Objective: To identify additional variants in the major histocompatibility complex (MHC) region that independently contribute to risk in 2 disease subsets of rheumatoid arthritis (RA) defined according to the presence or absence of antibodies to citrullinated protein antigens (ACPAs).

Methods: In a multistep analytical strategy using unmatched as well as matched analyses to adjust for HLA-DRB1 genotype, we analyzed 2,221 single-nucleotide polymorphisms (SNPs) spanning 10.7 Mb, from 6p22.2 to 6p21.31, across the MHC. For ACPA-positive RA, we analyzed samples from the Swedish Epidemiological Investigation of Rheumatoid Arthritis (EIRA) and the North American Rheumatoid Arthritis Consortium (NARAC) studies (totaling 1,255 cases and 1,719 controls). For ACPA-negative RA, we used samples from the EIRA study (640 cases and 670 controls). Plink and SAS statistical packages were used to conduct all statistical analyses.

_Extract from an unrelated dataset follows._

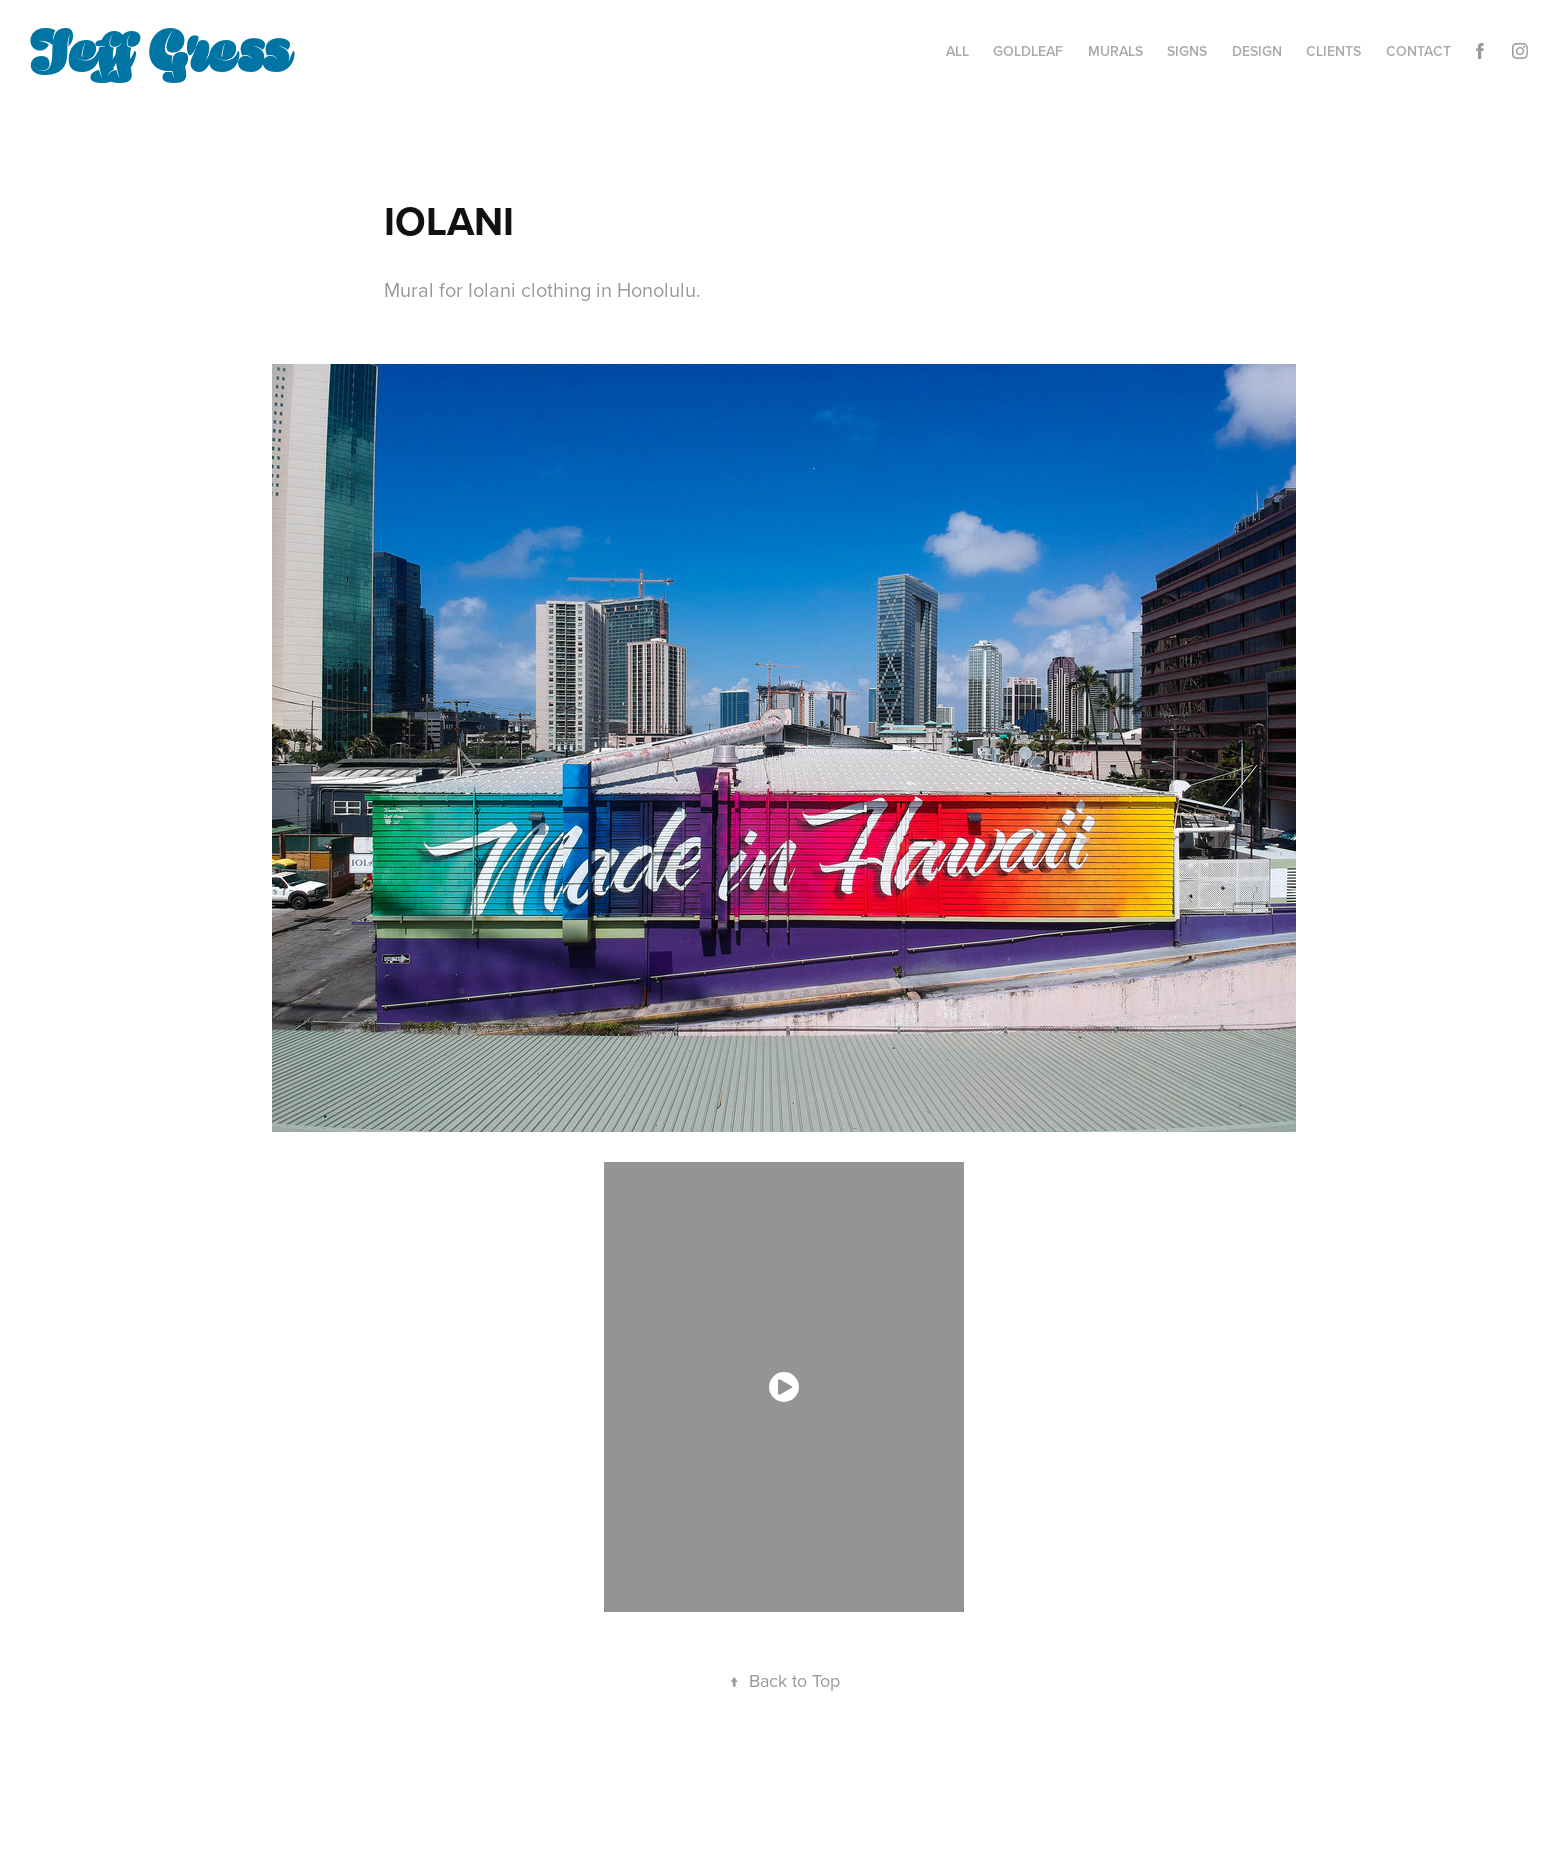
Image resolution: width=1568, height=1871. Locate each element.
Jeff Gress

Results: A total of 299 SNPs reached locus-wide significance (P<2.3x10(-5)) for ACPA-positive RA, whereas surprisingly, no SNPs reached this significance for ACPA-negative RA. For ACPA-positive RA, we adjusted for known DRB1 risk alleles and identified additional independent associations with SNPs near HLA-DPB1 (rs3117213; odds ratio 1.42 [95% confidence interval 1.17-1.73], Pcombined=0.0003 for the strongest association).

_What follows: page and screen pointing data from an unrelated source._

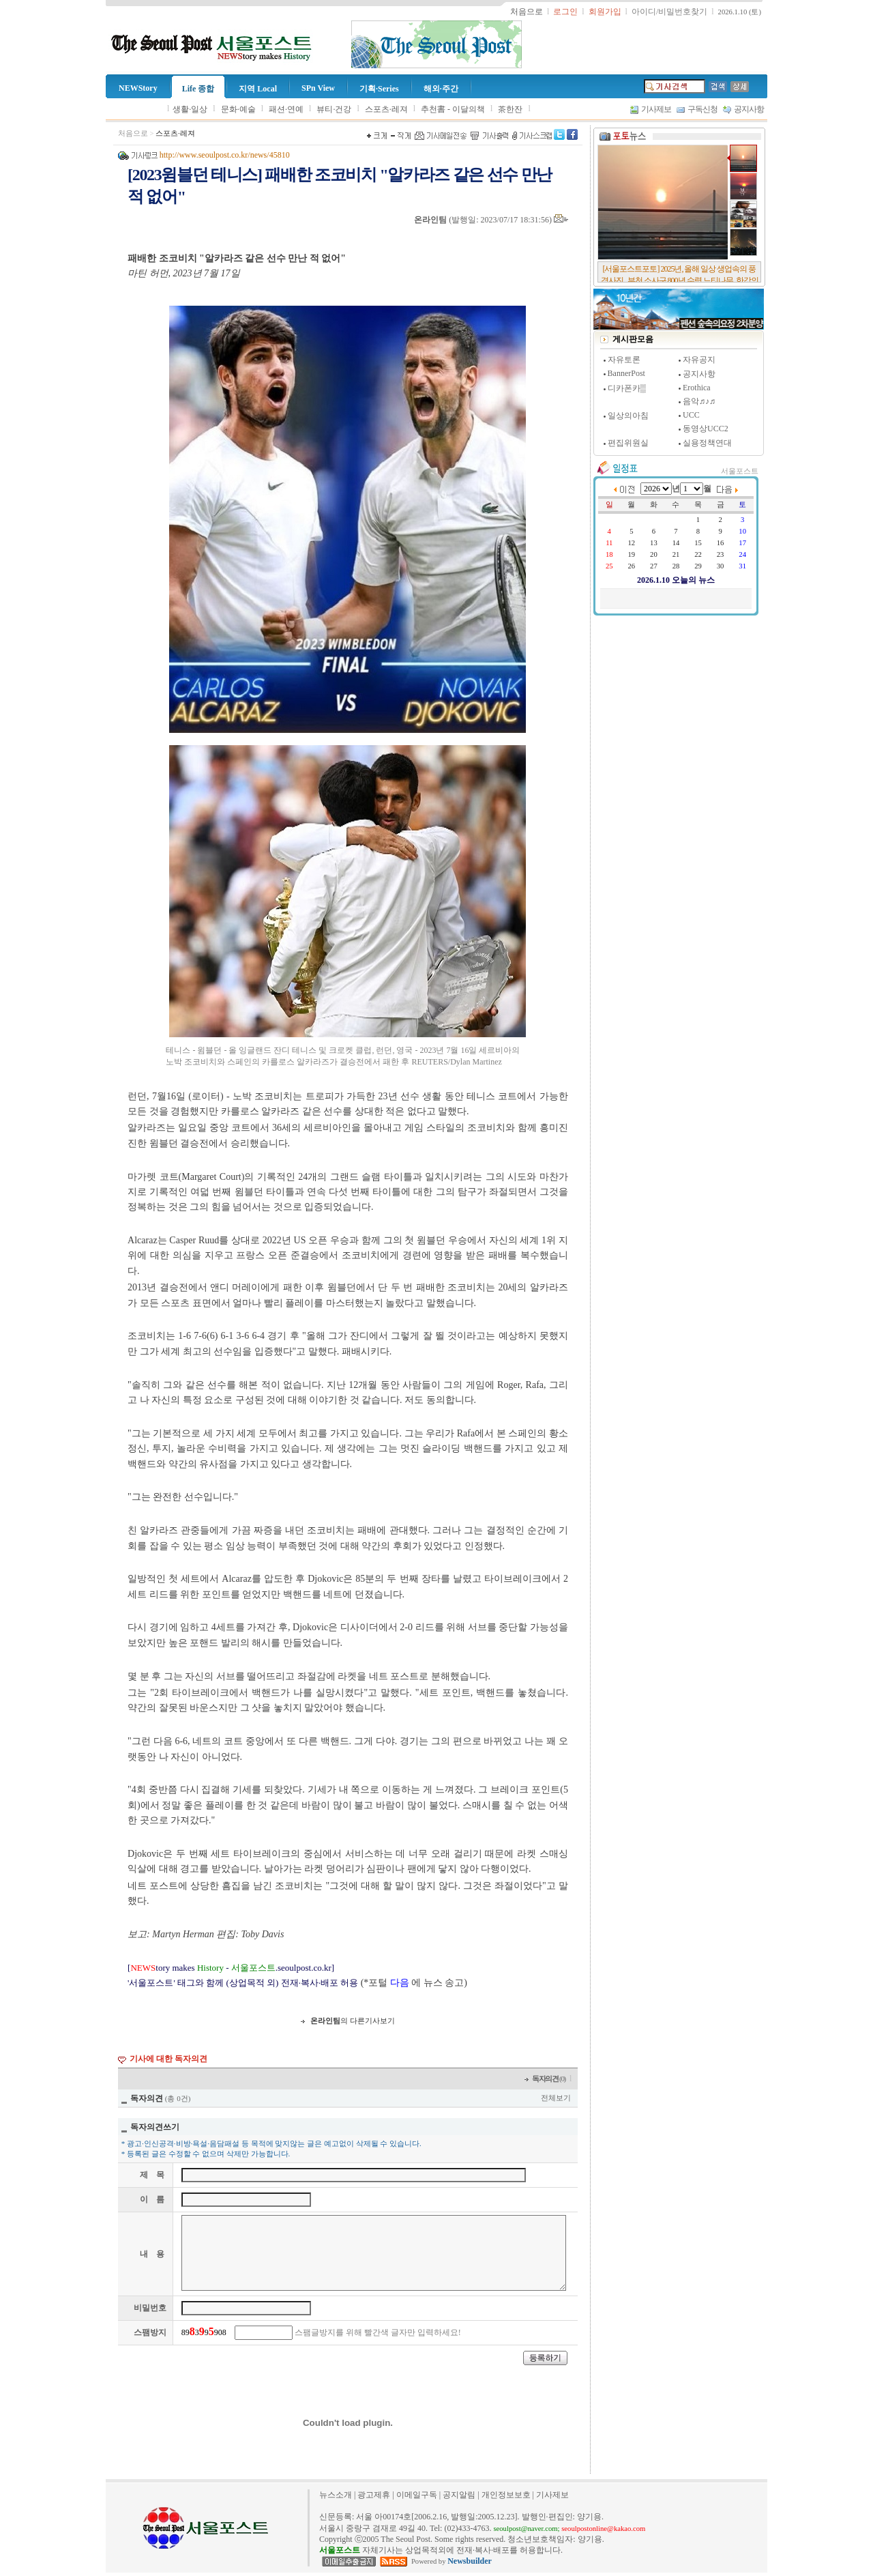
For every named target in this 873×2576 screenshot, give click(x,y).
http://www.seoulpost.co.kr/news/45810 (225, 155)
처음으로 (133, 133)
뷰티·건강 (333, 109)
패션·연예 (286, 109)
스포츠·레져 (386, 109)
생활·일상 (190, 109)
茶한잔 (510, 109)
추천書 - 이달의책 (453, 109)
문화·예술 (238, 109)
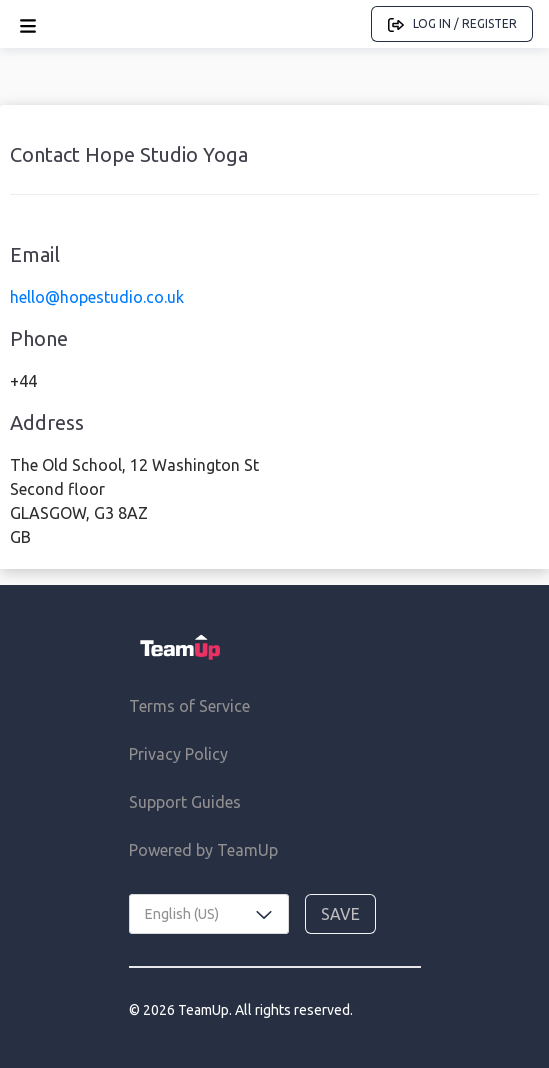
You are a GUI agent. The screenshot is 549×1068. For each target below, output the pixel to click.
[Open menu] (28, 24)
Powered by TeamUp (203, 850)
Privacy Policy (178, 754)
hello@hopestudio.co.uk (97, 297)
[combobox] (209, 914)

Conclusion: There are distinct genetic patterns of MHC associations in the 2 disease subsets of RA defined according to ACPA status. HLA-DPB1 is an independent risk locus for ACPA-positive RA. We did not identify any associations with SNPs within the MHC for ACPA-negative RA.

Figure 1

Analytical approach used in our study of variants in the major histocompatibility complex region that contribute independently to risk in anti–citrullinated protein antibody (ACPA)–positive rheumatoid arthritis (RA) and ACPA-negative RA, as well as the number of single-nucleotide polymorphisms (SNPs) analyzed at each step. EIRA = Epidemiological Investigation of Rheumatoid Arthritis; NARAC = North American Rheumatoid Arthritis Consortium.

Figure 2

Single-nucleotide polymorphisms found to be significant (locus-wide significance defined as P < 2.3 × 10⁻⁵) in case–control association analyses, as determined by Armitage test for trend. Rheumatoid arthritis (RA) cases with anti–citrullinated protein antibody (ACPA) (A) and without ACPA (B) and control groups from the Epidemiological Investigation of Rheumatoid Arthritis population sample were analyzed.

Figure 3

Linkage disequilibrium structure for the 11 replicated single-nucleotide polymorphisms (SNPs) after adjustment for HLA–DRB1 in the Epidemiological Investigation of Rheumatoid Arthritis population sample. Correlation coefficients (r²; × 100) are shown in the individual boxes; white denotes r² = 0, black denotes r² =1, and various shades of gray denote 0 < r² < 1. SNP positions (in million bp) are indicated across the top. To illustrate the correlation between HLA–DRB1 and these SNPs, the position of HLA–DRB1 (rs660895) is also shown.